This recovery will bring with it a revival of economic confidence and spending for consumer items and capital goods--the stimulus we need to restart our stalled economic engines. The American people have already stepped up their rate of saving, assuring that the funds needed to modernize our factories and improve our technology will once again flow to business and industry.
The inflationary expectations that led to a 21 1/2-percent interest prime rate and soaring mortgage rates 2 years ago are now reduced by almost half. Leaders have started to realize that double-digit inflation is no longer a way of life. I misspoke there. I should have said "lenders."
So, interest rates have tumbled, paving the way for recovery in vital industries like housing and autos.
The early evidence of that recovery has started coming in. Housing starts for the fourth quarter of 1982 were up 45 percent from a year ago, and housing permits, a sure indicator of future growth, were up a whopping 60 percent.
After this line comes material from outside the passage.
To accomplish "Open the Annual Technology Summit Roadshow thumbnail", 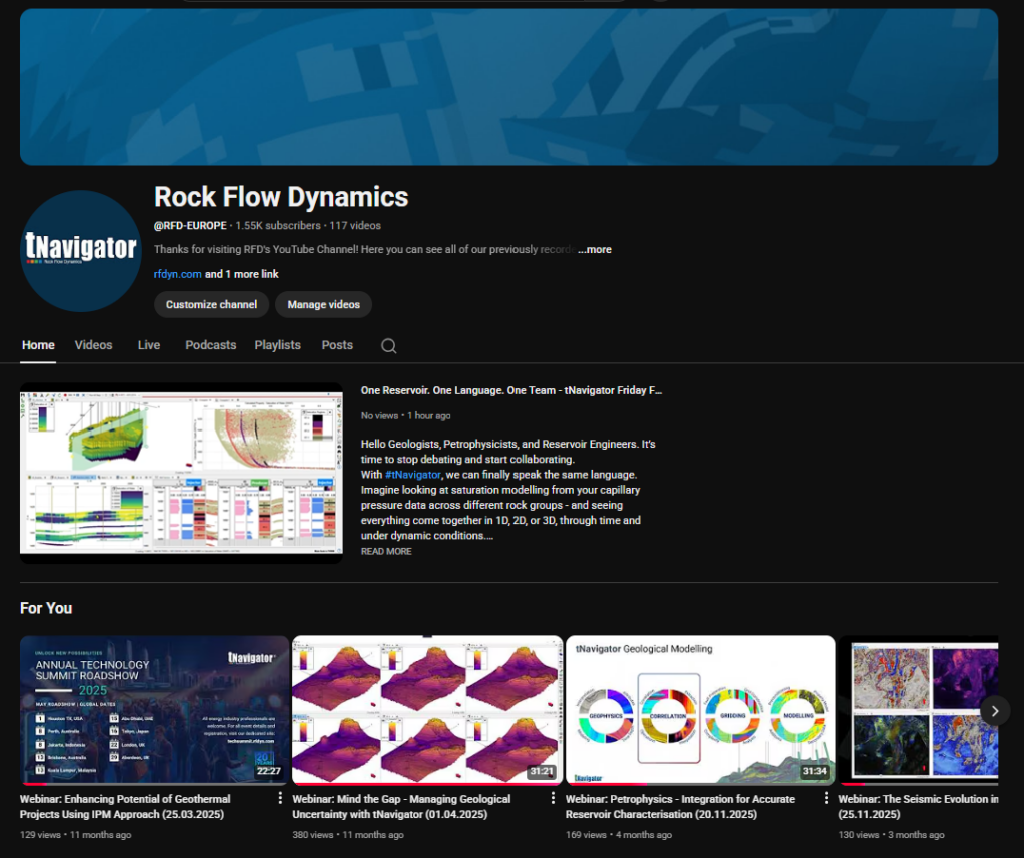I will click(x=154, y=710).
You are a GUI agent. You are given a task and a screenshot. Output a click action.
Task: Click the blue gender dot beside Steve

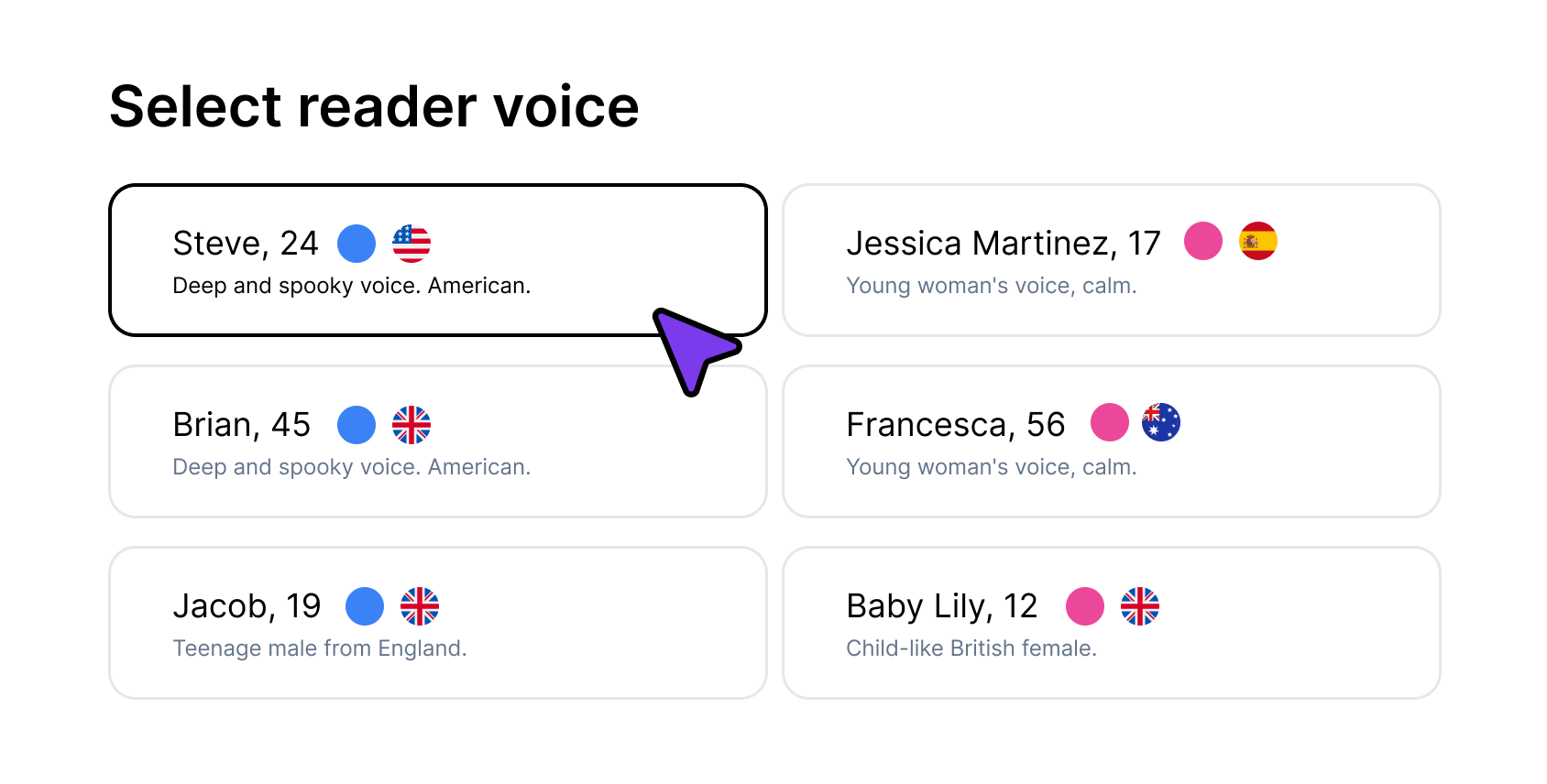click(x=357, y=243)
We're witnessing an upsurge of productivity and impressive evidence that American industry will once again become competitive in markets at home and abroad, ensuring more jobs and better incomes for the Nation's work force. But our confidence must also be tempered by realism and patience. Quick fixes and artificial stimulants repeatedly applied over decades are what brought us the inflationary disorders that we've now paid such a heavy price to cure.
The permanent recovery in employment, production, and investment we seek won't come in a sharp, short spurt. It'll build carefully and steadily in the months and years ahead. In the meantime, the challenge of government is to identify the things that we can do now to ease the massive economic transition for the American people.